Tout comme l’architecture, l’aménagement d’intérieur s’est développé de manière organique au fil de trouvailles vintage, de coups de coeur déco et de belles coïncidences. Comme quand Ilse a rencontré l’artiste bruxellois Benoît van Innis, après avoir remporté un concours. Les carreaux peints sur la cheminée sont le fruit de son travail. L’étonnante lampe de la salle de bains porte aussi un grand nom. Lorsque la fille aînée du couple était en troisième maternelle, l’école a organisé une vente aux enchères. Ilse et son mari ont craqué pour ce lustre et ont enchéri à 50 euros. Un montant élevé pour une oeuvre de gosses, mais le prix a continué à monter. Une fois la vente terminée, le couple a découvert que les écoliers avaient bricolé l’objet qu’ils venaient d’acquérir avec l’artiste Berlinde De Bruyckere, dont les enfants fréquentaient l’établissement.

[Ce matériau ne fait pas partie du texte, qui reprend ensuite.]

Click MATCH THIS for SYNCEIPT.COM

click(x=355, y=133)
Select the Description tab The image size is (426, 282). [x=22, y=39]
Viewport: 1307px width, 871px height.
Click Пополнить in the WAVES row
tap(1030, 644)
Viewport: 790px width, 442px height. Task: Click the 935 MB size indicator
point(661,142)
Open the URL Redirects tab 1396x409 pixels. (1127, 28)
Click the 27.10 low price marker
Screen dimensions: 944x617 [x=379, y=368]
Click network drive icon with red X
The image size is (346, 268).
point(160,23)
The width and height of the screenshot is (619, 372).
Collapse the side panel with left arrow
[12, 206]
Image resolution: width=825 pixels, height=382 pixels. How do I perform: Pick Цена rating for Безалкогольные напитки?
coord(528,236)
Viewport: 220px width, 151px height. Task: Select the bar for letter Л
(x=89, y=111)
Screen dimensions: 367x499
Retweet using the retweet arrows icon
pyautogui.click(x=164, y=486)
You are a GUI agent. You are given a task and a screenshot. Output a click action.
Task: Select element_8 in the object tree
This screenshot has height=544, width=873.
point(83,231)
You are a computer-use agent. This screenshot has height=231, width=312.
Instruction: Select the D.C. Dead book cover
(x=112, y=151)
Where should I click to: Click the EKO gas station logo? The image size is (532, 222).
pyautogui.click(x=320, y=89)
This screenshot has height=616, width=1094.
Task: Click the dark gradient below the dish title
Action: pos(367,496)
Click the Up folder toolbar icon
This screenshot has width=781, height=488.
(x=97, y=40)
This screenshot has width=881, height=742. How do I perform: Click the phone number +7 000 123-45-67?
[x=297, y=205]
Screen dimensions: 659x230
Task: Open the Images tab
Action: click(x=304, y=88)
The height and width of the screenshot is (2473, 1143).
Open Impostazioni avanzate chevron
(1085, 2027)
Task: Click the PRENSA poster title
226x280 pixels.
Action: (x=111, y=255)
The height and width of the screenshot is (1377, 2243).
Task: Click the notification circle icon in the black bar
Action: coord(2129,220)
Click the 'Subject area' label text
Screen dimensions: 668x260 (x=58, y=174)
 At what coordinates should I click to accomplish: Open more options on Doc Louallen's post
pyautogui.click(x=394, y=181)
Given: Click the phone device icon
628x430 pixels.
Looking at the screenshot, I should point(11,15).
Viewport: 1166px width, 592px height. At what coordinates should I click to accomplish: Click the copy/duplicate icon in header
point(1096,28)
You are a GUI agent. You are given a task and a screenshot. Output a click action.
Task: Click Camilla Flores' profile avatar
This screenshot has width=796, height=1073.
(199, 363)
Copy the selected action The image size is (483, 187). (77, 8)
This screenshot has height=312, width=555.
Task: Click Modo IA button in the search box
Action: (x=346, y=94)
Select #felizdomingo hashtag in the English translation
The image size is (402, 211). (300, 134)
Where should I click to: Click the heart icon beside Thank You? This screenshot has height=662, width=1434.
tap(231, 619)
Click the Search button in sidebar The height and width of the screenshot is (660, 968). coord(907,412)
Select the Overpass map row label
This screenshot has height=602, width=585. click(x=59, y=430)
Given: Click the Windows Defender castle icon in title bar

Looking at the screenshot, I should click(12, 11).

Depuis, les filles ont presque quitté l’habitation, lui offrant, et à Ilse aussi, une nouvelle vie. « Autrefois, je ne voulais rien faire de plus que de l’architecture d’intérieur, confie-t-elle. Pendant longtemps, ma tête était trop pleine pour me pencher sur autre chose. » Cette autre chose s’est avérée être le dessin. Notre hôte a réalisé l’oeuvre au pastel gras au-dessus du canapé lorsqu’elle avait 18 ans. Pendant un temps, elle a tu cette passion et ce n’est que ces trois dernières années qu’elle a recommencé à dessiner. « Au début, je travaillais à la maison, mais il a fallu que je m’évade, confesse la quinqua. Maintenant, je loue un studio, je peux me donner à fond. Il y a une continuité dans mon travail, ça me convient parfaitement. »
En bref
- Ilse Popelier (53 ans) Elle vit avec Piet Verfaillie, architecte et directeur du bureau d’architecture Ar-Co, au Prinsenhof à Gand.
- Elle a étudié l’architecture à l’Institut supérieur d’architecture de Gand.
- Elle travaille désormais en tant qu’architecte d’intérieur et artiste.